We get asked a lot, what is a functional occlusion? And I think a lot of people, as they look at The Dawson Academy, think that we have one formula for an occlusal scheme that we're going to apply 100% of the time on our patients.
And I certainly agree that when we are redesigning the occlusion if we diagnose an occlusion that's pathologic, that has signs of instability, such as wear, mobility, migration, and sore muscles, that Dr. Dawson's formula for occlusal therapy can be utilized.
No Signs of Instability
Functional occlusion, for me, means that when we look at a patient's occlusion that it is functioning appropriately for them. They are a patient that lack signs of instability.
So when you put on your CSI hat and you start doing your exam:
- You don't see wear
- You don't see migration
- You don't see sore muscles
- You don't see teeth that are loose
- You don't see TMD patients
- You DO see stability.
- You DO see a patient that is functioning within the normal realm
Now, what's interesting about that, we sometimes see patients that don't look like the textbook.

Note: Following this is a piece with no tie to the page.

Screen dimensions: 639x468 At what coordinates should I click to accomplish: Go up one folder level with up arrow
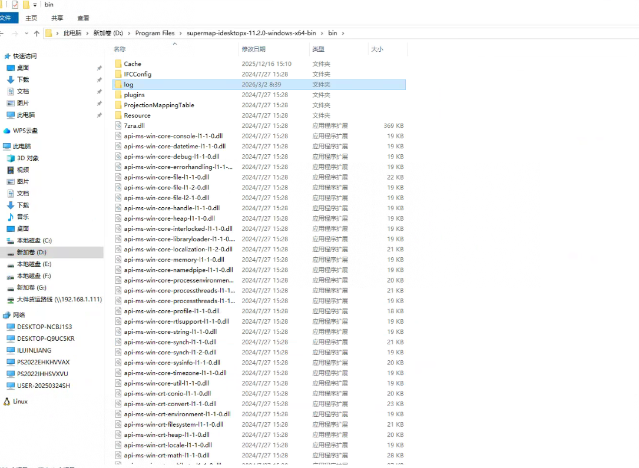point(37,34)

Sometimes, we see a patient that might have a little slide between CR and MI, or we might look in lateral movements and we see posterior teeth rubbing, but yet they're not breaking down. They have a functional occlusion.

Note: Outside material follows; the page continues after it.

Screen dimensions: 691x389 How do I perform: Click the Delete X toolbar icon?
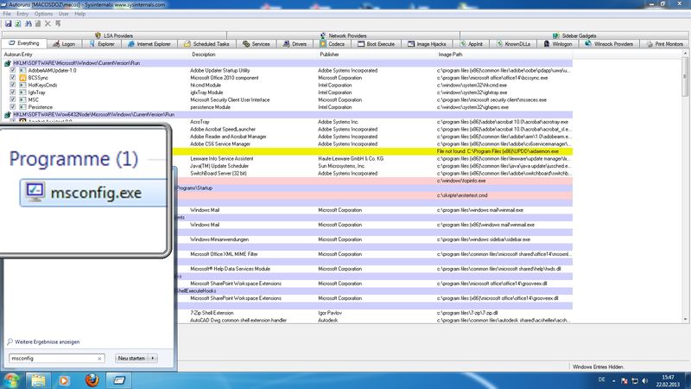[x=48, y=23]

Not Always Textbook Perfect
And what we recommend in patients like that, if they have very minimal dentistry to do, maybe some scaling, and root planing, and a few fillings to do, maybe a single crown, we wouldn't recommend changing their occlusion to the textbook. We'd recommend maintaining that occlusion because they lack signs of instability, they lack occlusal disease.
So we're always going to recommend the occlusion that's going to be functional for the patient. Patients with no signs of instability, we're going to maintain the occlusion that exists there. But if they have signs of instability, their functional occlusion will be the one that we design following Dr. Dawson's principles of occlusion. I hope that clears that up.